Harvard cited the pandemic as the reason for the extension, but the broader push to abolish the ACT and SAT in college admissions is grounded in a misguided idea that the tests are unfair to underprivileged teenagers. The University of California system, for instance, has moved to stop requiring the exams due to concerns that they disfavored black and Hispanic applicants. As EdSource notes, this was part of a settlement with anti-test activists:

The settlement marks the end of a lawsuit that was filed in 2019 by students, community organizers and the Compton Unified School District. The settlement was praised by critics who say standardized tests are biased against low-income students, students with disabilities and Black and Latino students.
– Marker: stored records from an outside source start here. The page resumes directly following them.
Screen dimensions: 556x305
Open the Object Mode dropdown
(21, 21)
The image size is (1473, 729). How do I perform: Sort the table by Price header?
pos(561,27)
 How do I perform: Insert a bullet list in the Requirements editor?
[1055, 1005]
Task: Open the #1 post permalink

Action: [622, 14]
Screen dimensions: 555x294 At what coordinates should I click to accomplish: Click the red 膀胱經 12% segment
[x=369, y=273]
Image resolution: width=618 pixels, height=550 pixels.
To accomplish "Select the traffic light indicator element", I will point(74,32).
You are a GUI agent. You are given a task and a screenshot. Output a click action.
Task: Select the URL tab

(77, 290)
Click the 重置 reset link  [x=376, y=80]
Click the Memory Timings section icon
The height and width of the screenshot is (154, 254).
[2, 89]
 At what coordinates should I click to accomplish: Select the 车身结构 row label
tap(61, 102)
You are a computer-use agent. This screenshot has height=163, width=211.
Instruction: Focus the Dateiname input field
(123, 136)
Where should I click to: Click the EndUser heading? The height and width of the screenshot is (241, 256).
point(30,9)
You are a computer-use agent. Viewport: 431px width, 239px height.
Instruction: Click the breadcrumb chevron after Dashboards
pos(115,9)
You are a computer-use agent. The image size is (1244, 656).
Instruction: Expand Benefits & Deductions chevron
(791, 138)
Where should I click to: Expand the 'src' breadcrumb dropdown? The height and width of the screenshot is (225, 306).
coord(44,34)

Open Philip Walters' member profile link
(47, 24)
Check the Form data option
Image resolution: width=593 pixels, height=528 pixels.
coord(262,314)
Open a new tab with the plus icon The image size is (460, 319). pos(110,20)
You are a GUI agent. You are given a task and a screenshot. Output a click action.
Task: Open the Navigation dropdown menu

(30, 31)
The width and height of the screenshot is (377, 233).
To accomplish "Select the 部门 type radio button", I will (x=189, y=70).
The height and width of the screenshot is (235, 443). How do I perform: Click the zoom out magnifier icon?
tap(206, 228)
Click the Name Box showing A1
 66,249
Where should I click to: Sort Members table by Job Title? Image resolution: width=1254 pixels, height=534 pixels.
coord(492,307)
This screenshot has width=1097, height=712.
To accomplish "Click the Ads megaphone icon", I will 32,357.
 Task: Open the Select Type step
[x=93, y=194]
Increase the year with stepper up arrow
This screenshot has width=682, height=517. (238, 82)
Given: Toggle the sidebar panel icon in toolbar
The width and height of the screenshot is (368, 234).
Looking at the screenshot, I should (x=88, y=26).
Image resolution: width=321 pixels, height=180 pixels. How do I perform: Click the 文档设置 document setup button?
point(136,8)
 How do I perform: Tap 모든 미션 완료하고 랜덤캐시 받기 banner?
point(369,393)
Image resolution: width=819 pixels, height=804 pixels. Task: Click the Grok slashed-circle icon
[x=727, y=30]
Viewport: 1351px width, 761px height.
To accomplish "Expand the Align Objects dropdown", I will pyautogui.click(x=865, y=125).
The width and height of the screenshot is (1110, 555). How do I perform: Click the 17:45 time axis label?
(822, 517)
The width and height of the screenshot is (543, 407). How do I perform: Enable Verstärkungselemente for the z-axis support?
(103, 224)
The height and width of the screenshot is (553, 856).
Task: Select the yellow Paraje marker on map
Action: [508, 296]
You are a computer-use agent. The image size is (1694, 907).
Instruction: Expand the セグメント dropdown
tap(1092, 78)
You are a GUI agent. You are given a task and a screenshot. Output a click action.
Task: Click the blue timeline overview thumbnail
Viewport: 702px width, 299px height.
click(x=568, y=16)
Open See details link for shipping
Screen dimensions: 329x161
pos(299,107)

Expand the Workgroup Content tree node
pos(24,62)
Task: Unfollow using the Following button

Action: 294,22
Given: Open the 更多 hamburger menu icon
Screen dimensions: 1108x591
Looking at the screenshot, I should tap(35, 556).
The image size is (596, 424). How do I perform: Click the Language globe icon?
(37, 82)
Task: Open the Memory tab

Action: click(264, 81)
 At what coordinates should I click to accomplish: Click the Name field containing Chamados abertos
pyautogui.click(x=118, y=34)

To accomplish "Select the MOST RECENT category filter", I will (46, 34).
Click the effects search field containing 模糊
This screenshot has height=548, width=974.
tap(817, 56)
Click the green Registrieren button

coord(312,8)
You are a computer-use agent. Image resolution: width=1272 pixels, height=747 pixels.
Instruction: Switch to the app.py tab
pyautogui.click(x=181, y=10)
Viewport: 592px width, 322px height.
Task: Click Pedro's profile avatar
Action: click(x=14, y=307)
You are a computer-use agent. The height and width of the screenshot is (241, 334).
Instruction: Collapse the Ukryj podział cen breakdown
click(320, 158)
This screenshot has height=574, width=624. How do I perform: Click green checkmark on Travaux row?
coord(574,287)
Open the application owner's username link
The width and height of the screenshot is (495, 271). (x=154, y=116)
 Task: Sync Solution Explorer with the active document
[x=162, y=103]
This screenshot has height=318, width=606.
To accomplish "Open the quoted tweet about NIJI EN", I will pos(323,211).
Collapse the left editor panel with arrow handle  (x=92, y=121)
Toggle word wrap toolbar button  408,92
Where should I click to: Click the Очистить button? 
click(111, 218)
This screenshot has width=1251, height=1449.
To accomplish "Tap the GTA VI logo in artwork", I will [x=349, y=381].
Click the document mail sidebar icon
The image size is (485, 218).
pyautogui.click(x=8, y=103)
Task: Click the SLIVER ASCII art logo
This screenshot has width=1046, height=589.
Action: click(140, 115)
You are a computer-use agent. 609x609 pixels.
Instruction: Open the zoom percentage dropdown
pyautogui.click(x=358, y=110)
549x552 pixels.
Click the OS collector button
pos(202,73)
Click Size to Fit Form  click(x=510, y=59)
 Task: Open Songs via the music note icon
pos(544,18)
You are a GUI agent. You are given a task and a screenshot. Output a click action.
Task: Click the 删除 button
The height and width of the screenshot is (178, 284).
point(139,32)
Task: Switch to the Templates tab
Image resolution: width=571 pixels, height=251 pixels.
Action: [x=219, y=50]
The historic settlement "marks an end to a sordid chapter in the history of the University of California. The Regents' stubborn insistence over generations upon usage of the SAT and ACT despite indisputable evidence that these exams only measured family wealth cost hundreds of thousands of talented students of color a fair opportunity to matriculate in their state's system of higher education," Mark Rosenbaum, one of the attorneys representing students in the case, said.

Contra Rosenbaum, the evidence is highly disputed. As Freddie de Boer, author of The Cult of Smart, has argued very persuasively, some combination of grade point average and SAT/ACT scores is highly predictive of success in college. And it's simply not true that prioritizing test scores punishes racial minorities more than alternative admissions standards. On the contrary, the more that schools rely on non-academic criteria such as extracurricular activities and legacy status, the more they reward applicants who are wealthy and well-connected. A gifted but impoverished Latino teen who is the first in his family to finish high school has a better shot in a system that cares about his SAT score than in a system that cares if his parents paid for clarinet lessons and secured him a spot on the water polo team.

"There is no reason to believe that getting rid of the SATs will increase what people actually mean by 'diversity' at elite colleges, and every reason to believe colleges will continue to game these systems," writes de Boer.

If institutions like Harvard really cared about being fair to the unprivileged, they'd take a machete to legacy admissions: a special boost to applicants who are the scions of previous graduates. From 2014 to 2019, the general admittance race for Harvard applicants was six percent—but the admit rate for legacies was 33 percent, according to The Harvard Crimson.

The most prestigious educational institution in the country should take the brightest students, and standardized tests are a better metric for that than the alternatives on offer.